Answer these questions from the reproducibility page.
1. At which conference and in which year does the page list the paper?
2. What result does the page give for Open Source Code?
3. How many images were randomly sampled from each of the first 10 animal classes?
══ Reading text
Reproducibility Index

Notice: The reproducibility variables underlying each score are classified using an automated LLM-based pipeline, validated against a manually labeled dataset. LLM-based classification introduces uncertainty and potential bias; scores should be interpreted as estimates. Full accuracy metrics and methodology are described in Coakley et alK. L. Coakley, T. Snelleman, H. Hoos, and O. E. Gundersen, "The embrace of open science: An analysis of a decade of AI research and 56 800 conference papers," Under Review, 2026..

Descriptive Clustering: ILP and CP Formulations with Applications

Authors: Thi-Bich-Hanh Dao, Chia-Tung Kuo, S. S. Ravi, Christel Vrain, Ian Davidson

IJCAI 2018 | Venue PDF | LLM Run Details

Reproducibility Variable	Result	LLM Response
Research Type	Experimental	Preliminary results demonstrate the utility of our approach on real data sets for images and electronic health care records and that it outperforms single objective and multiview clustering baselines. [...] We demonstrate the usefulness of our approach on real data sets including images and health care records.
Researcher Affiliation	Academia	Thi-Bich-Hanh Dao1, Chia-Tung Kuo2, S. S. Ravi34, Christel Vrain1, Ian Davidson2 1 LIFO, University of Orl eans, France 2 University of California, Davis 3 Virginia Tech 4 University at Albany SUNY
Pseudocode	Yes	Algorithm 1 presents a general iterative scheme to ﬁnd a complete and minimal set of Pareto optimal solutions using our earlier deﬁned constraints C as sub-problems.
Open Source Code	No	The paper does not provide an explicit statement about releasing source code for the described methodology or a link to a code repository.
Open Datasets	Yes	The data set contains 30000 images from 50 classes of animals and 85 distinct (binary) tags describing the animals such as black, stripes, water, etc. Each class is associated with a (non-empty) subset of the 85 tags. We randomly sample 100 images from each of the ﬁrst 10 animal classes: antelope, grizzly bear, killer whale, beaver, dalmatian, persian cat, horse, german shepherd, blue whale, siamese cat. We cluster the data using pairwise Euclidean distance between images based on the 2000 dimensional SIFT features used in [Lampert et al., 2009] and describe it using the 85 tags.
════
══ Provided data
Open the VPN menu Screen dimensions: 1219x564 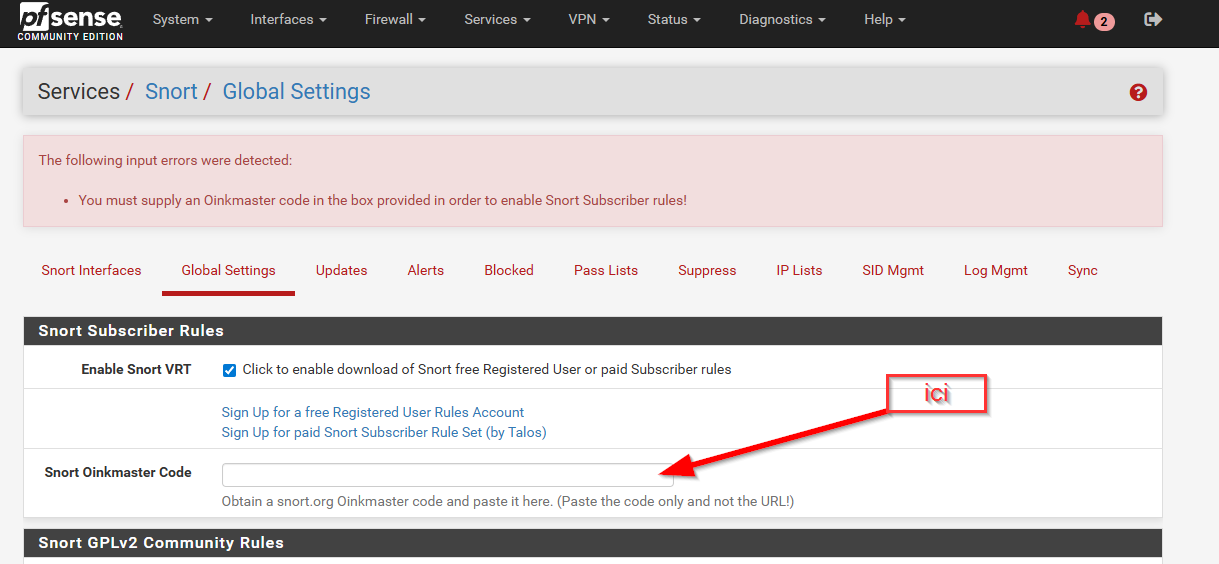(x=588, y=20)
════
## Answer to this problem
1. IJCAI 2018
2. No
3. 100